◆ WHAT YOU NEED TO DO ◆
Write each entry out again exactly as it was given.

(Stored data)
* * *
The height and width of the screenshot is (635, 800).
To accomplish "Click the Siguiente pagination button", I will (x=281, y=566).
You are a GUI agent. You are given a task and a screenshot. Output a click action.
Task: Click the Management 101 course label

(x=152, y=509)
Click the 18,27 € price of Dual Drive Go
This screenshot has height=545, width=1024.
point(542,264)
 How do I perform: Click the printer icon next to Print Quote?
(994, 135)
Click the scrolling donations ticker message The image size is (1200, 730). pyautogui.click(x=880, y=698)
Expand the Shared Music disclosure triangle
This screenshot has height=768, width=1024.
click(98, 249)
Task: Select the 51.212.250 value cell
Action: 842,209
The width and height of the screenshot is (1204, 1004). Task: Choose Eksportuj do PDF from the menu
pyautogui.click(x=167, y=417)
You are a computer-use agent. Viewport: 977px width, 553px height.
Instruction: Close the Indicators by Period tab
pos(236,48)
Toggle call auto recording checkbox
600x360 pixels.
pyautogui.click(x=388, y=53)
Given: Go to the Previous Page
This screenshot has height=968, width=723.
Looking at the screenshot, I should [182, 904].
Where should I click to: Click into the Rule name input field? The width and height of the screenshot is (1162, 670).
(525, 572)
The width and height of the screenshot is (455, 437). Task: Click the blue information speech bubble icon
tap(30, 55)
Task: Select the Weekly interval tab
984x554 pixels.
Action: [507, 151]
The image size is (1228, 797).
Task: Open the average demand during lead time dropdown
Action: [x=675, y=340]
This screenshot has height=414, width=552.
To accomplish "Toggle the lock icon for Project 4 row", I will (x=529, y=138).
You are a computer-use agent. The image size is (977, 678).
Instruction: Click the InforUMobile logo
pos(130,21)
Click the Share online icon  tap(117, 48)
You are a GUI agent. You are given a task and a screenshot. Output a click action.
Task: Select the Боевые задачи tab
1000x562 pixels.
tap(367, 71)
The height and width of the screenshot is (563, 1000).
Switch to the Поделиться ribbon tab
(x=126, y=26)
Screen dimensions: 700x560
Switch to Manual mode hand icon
* * *
◆ WRITTEN RESPONSE ◆
The height and width of the screenshot is (635, 800).
To accomplish "Click the Siguiente pagination button", I will (x=281, y=566).
You are a GUI agent. You are given a task and a screenshot. Output a click action.
Task: Click the Management 101 course label

(x=152, y=509)
Click the 18,27 € price of Dual Drive Go
This screenshot has height=545, width=1024.
point(542,264)
 How do I perform: Click the printer icon next to Print Quote?
(994, 135)
Click the scrolling donations ticker message The image size is (1200, 730). pyautogui.click(x=880, y=698)
Expand the Shared Music disclosure triangle
This screenshot has height=768, width=1024.
click(98, 249)
Task: Select the 51.212.250 value cell
Action: 842,209
The width and height of the screenshot is (1204, 1004). Task: Choose Eksportuj do PDF from the menu
pyautogui.click(x=167, y=417)
You are a computer-use agent. Viewport: 977px width, 553px height.
Instruction: Close the Indicators by Period tab
pos(236,48)
Toggle call auto recording checkbox
600x360 pixels.
pyautogui.click(x=388, y=53)
Given: Go to the Previous Page
This screenshot has height=968, width=723.
Looking at the screenshot, I should [182, 904].
Where should I click to: Click into the Rule name input field? The width and height of the screenshot is (1162, 670).
(525, 572)
The width and height of the screenshot is (455, 437). Task: Click the blue information speech bubble icon
tap(30, 55)
Task: Select the Weekly interval tab
984x554 pixels.
Action: [507, 151]
The image size is (1228, 797).
Task: Open the average demand during lead time dropdown
Action: [x=675, y=340]
This screenshot has height=414, width=552.
To accomplish "Toggle the lock icon for Project 4 row", I will (x=529, y=138).
You are a computer-use agent. The image size is (977, 678).
Instruction: Click the InforUMobile logo
pos(130,21)
Click the Share online icon  tap(117, 48)
You are a GUI agent. You are given a task and a screenshot. Output a click action.
Task: Select the Боевые задачи tab
1000x562 pixels.
tap(367, 71)
The height and width of the screenshot is (563, 1000).
Switch to the Поделиться ribbon tab
(x=126, y=26)
Screen dimensions: 700x560
Switch to Manual mode hand icon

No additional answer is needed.